Repeat every record exactly as written, but leave out the pictures.

Listed entries START

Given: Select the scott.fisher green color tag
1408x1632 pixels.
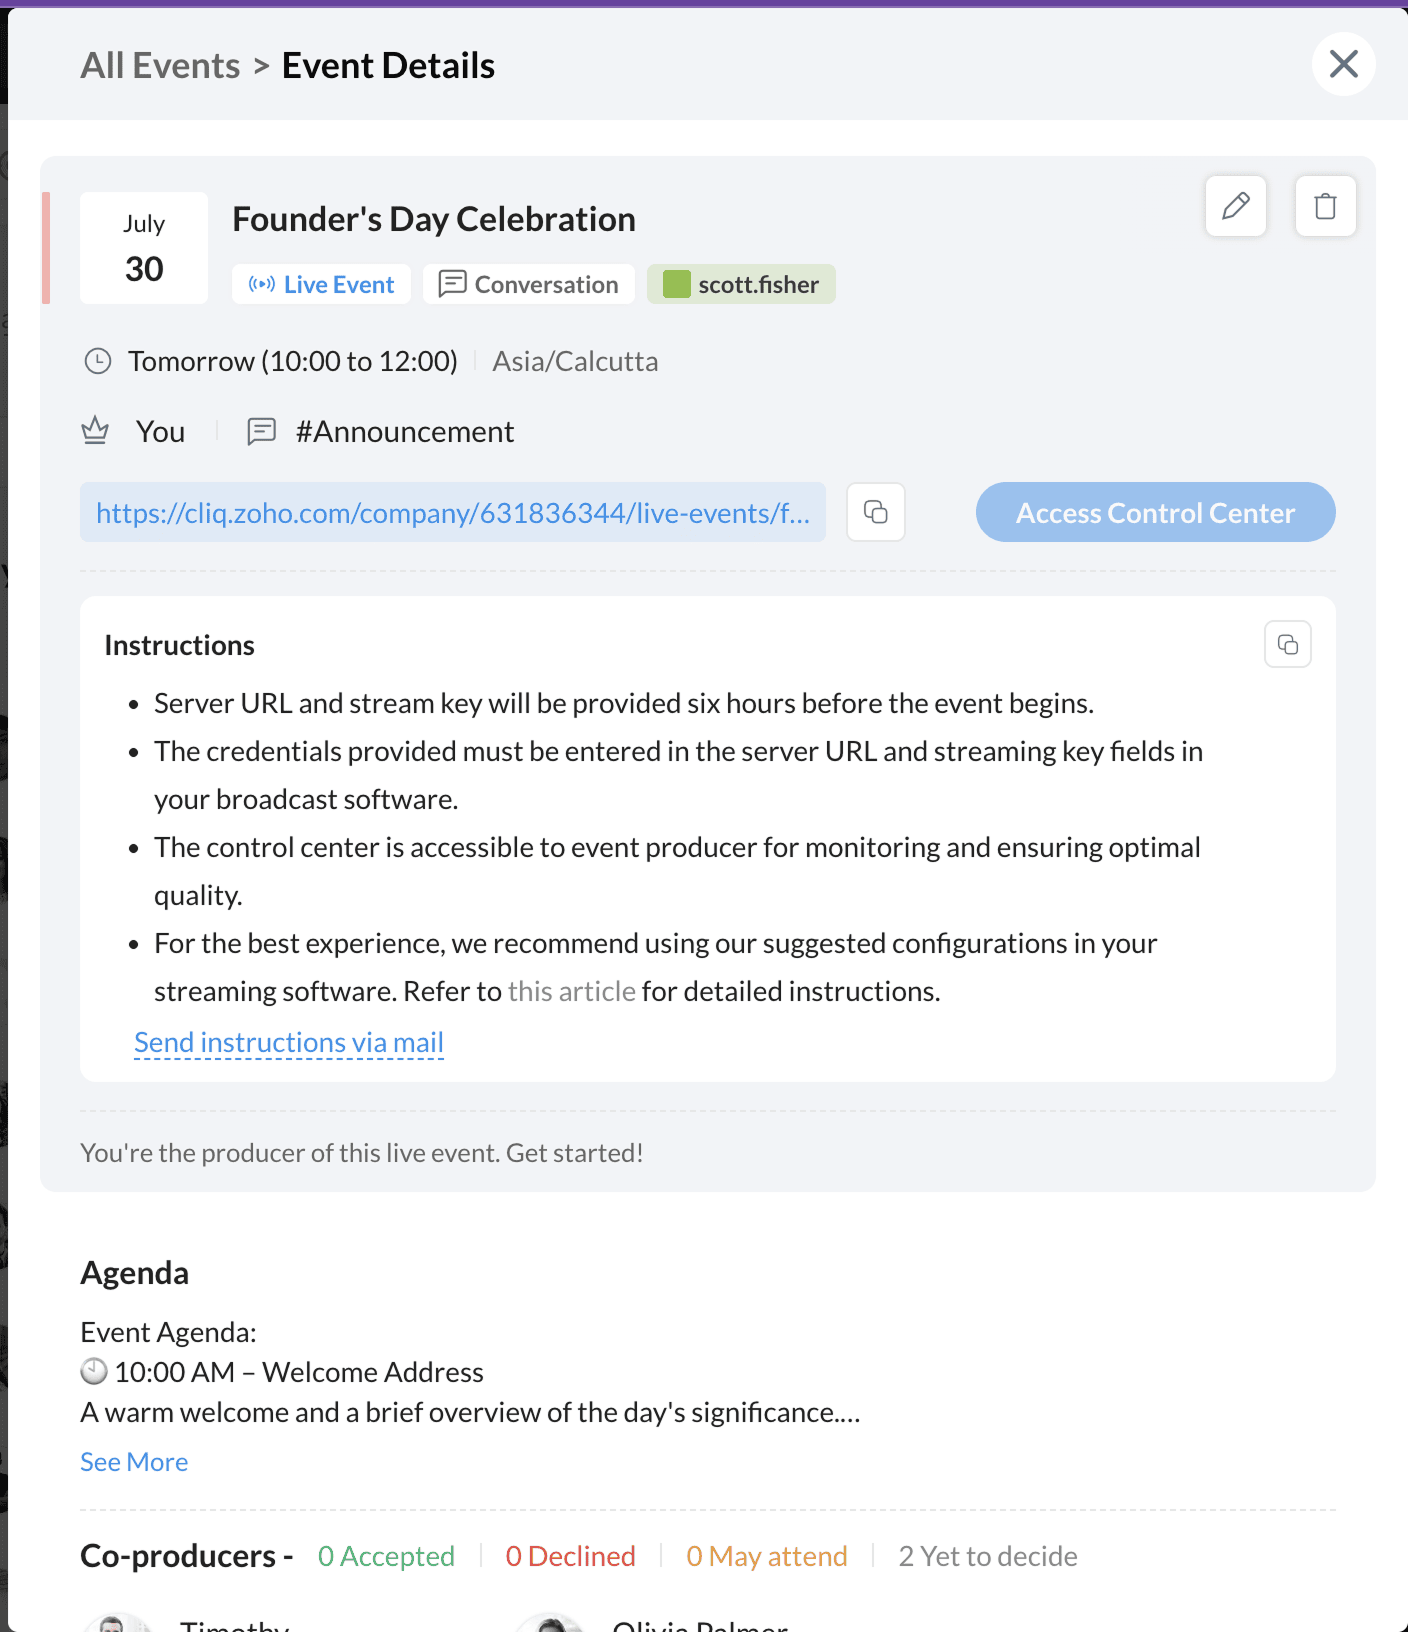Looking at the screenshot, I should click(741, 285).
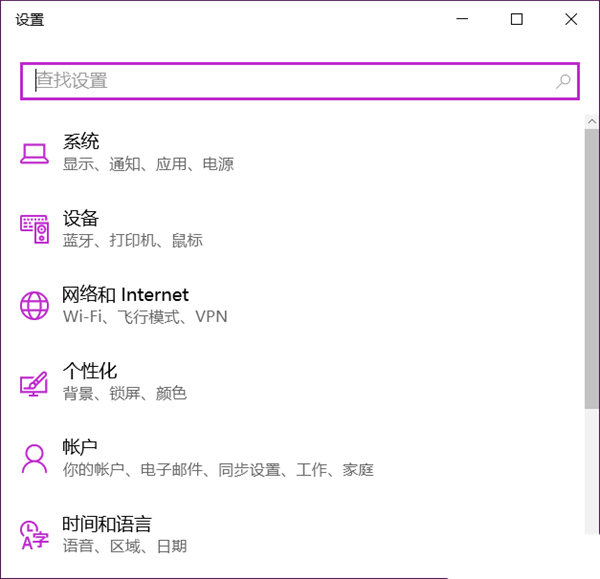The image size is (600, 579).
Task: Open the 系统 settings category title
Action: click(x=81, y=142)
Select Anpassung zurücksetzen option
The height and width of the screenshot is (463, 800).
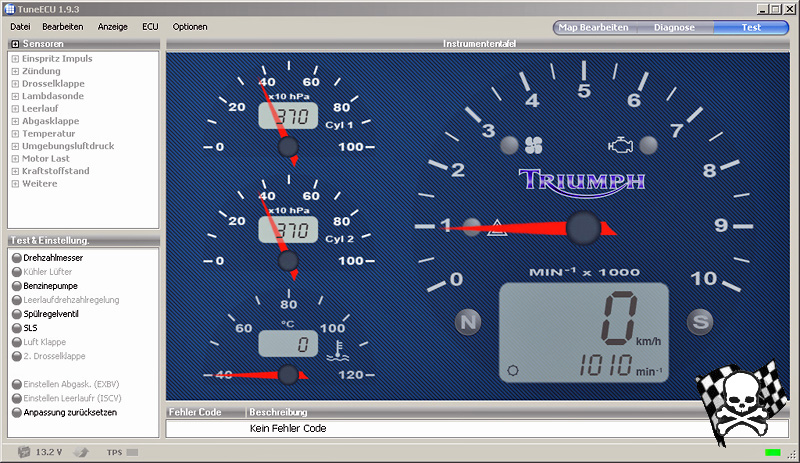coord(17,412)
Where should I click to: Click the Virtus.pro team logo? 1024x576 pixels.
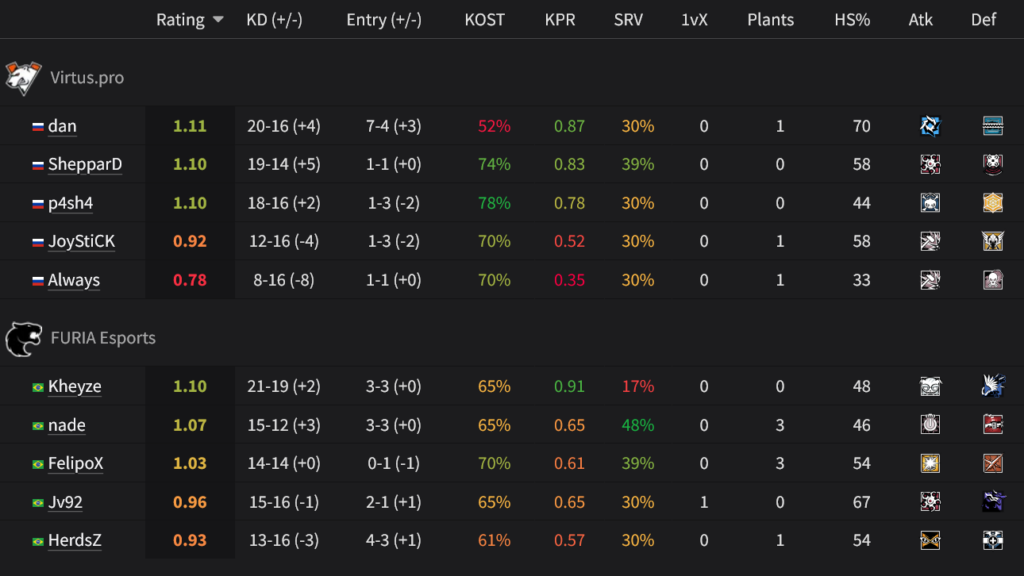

Listed entries END

**Exercise response**
Given: Select the scott.fisher green color tag
1408x1632 pixels.
Looking at the screenshot, I should click(741, 285).
The image size is (600, 579).
Task: Open the 系统 settings category title
Action: click(x=81, y=142)
Select Anpassung zurücksetzen option
The height and width of the screenshot is (463, 800).
coord(17,412)
Where should I click to: Click the Virtus.pro team logo? 1024x576 pixels.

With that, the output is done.